Activity
Your copy should match the records exactly, apart from the pictures, which stay out.

━━━ Dataset ━━━

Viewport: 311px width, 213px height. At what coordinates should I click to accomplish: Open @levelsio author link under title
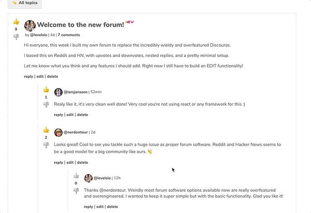(39, 35)
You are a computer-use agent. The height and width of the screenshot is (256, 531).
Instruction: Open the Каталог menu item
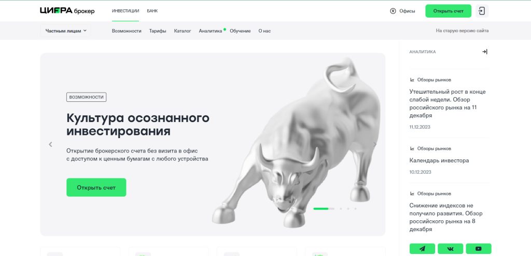pos(183,31)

━━━

The answer
Viewport: 311px width, 213px height. At what coordinates should I click to accomplish: Open @levelsio author link under title
(39, 35)
You are a computer-use agent. The height and width of the screenshot is (256, 531).
Instruction: Open the Каталог menu item
pos(183,31)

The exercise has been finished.